Prompt:
Starting at the line that contains "Given: Select option" and continuing through the last line, rewrite those lines as a Markdown table with the columns Row and Line. Number each row and leave out any blank lines.

☆ ☆ ☆ ☆ ☆

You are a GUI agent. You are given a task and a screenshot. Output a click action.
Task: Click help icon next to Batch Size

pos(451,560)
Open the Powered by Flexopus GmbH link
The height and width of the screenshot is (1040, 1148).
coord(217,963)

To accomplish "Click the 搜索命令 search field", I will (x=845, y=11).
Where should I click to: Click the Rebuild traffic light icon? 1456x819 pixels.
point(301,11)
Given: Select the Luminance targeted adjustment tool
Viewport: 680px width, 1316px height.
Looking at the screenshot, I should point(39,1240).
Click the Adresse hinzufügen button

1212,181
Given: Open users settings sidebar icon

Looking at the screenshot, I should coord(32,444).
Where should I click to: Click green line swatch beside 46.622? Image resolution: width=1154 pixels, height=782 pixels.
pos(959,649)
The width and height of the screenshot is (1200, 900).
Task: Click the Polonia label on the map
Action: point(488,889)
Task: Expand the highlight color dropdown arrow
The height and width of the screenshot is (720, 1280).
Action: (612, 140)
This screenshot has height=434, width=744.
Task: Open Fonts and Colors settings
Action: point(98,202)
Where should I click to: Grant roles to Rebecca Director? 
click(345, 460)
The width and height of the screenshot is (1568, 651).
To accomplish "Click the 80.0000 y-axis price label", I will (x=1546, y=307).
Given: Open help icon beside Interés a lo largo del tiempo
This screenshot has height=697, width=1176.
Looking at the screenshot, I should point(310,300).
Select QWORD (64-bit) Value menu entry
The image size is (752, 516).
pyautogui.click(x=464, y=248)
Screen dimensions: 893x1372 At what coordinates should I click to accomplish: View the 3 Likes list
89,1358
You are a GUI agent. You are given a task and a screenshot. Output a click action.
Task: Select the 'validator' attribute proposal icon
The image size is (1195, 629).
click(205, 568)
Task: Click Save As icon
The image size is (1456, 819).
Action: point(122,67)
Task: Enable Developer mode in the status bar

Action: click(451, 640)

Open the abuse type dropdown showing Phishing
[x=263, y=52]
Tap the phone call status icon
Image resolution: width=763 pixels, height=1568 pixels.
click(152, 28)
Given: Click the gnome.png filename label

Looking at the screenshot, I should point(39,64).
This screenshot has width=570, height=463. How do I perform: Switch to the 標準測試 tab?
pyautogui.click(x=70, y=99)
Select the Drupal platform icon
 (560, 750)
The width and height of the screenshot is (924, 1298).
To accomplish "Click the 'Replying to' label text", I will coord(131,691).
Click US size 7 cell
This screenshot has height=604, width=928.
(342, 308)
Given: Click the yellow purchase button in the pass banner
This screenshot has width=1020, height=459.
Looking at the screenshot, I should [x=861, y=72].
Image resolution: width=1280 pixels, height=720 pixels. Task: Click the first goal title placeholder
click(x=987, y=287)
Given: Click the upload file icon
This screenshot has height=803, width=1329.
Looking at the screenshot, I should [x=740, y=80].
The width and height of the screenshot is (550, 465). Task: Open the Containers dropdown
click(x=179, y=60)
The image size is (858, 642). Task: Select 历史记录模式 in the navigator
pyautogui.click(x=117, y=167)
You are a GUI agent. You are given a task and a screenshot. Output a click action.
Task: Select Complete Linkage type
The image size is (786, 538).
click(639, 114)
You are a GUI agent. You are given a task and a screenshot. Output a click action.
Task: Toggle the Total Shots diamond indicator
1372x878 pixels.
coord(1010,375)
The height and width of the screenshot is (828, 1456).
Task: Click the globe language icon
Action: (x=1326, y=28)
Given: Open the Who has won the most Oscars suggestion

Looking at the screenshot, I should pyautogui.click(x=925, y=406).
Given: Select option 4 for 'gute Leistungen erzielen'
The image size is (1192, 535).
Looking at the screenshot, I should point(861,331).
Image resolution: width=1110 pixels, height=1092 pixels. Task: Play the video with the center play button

☆ ☆ ☆ ☆ ☆

Right answer:
| Row | Line |
|---|---|
| 1 | Given: Select option 4 for 'gute Leistungen erzielen' |
| 2 | The image size is (1192, 535). |
| 3 | Looking at the screenshot, I should point(861,331). |
| 4 | Image resolution: width=1110 pixels, height=1092 pixels. Task: Play the video with the center play button |